At the heart of ExpressionEngine is its straightforward templating engine.  When designing a website, many sections tend to be reused and / or repeated.  EE saves development time by assigning custom tags - defined by a variable name enclosed in curly braces - to some chunk of text or page content.  When the page is called-up, EE replaces each occurrence with what it represents.  The simplest case is a blog post, with a title and some body of text.



Of course, it’s easy to add custom tags for custom data.  After defining the type of content and assigning a variable name, you simply call-up the data in a page with the tag-name.



Splitting up regularly-used parts of a page into their own templates and embedding them into other templates is also easy.  This time we use the ExpressionEngine embed-tag and pass the sub-template’s name as a parameter - meaning we can re-use the same code many times throughout different parts of a site without repeating ourselves.  The viewer of course sees just a single page, but for the developer and designer this makes organizing page content easier and the entire development process much more efficient.



Since, ExpressionEngine relies on open source technologies including MySQL and PHP, you can also embed custom PHP code directly in EE templates if the need arises.



By combining ExpressionEngine’s tag syntax with its page-template flexibility, designers have lots of flexibility in content layout and developers can reuse code easily and efficiently.

Much of this is not new of course, and there are other CMS frameworks that have similar sets of features as ExpressionEngine.  What’s more, ExpressionEngine costs money - so what’s the benefit of paying when there’s a free option that might be sufficient?
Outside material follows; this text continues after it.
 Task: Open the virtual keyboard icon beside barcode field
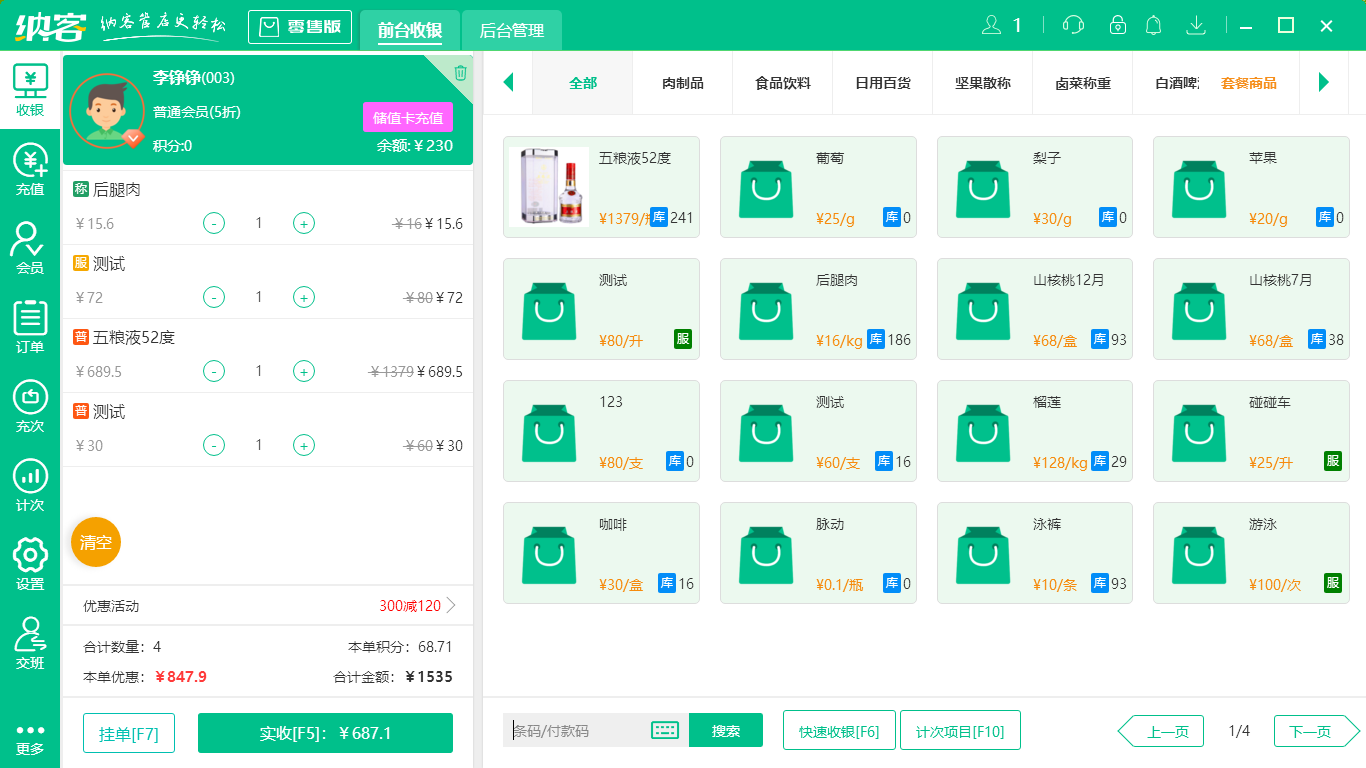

While every new system has a learning curve, our experience with a variety of other frameworks led us to conclude that ExpressionEngine has a comparatively short learning curve.  When you build a project with EE, you can focus your and your client’s time on the important strategy, design and interaction phases of the project.  Actual development times can be much shorter, especially when it comes to customization.

As this slide tries to express, another way to put it would be “everything else being equal, given a project done with say an open-source CMS that may take 5 days, you might spend one day developing it in ExpressionEngine and the rest of the time on holiday.”



When you calculate the costs of your own time and factor in the time (and sanity!) savings EE provides, paying for a license is actually a net gain.  What’s more, there’s a free core license of ExpressionEngine you can experiment with.  This free version does not include many of the useful modules such as for mobile blogging, photo gallery, and wiki, but will give you a sense of how EE works.

You can see details on the 3 difference licenses.



This concludes our brief introduction to ExpressionEngine.  If you’re considering a project and are looking to try a new framework, we hope you’ll consider ExpressionEngine and join its enthusiastic community.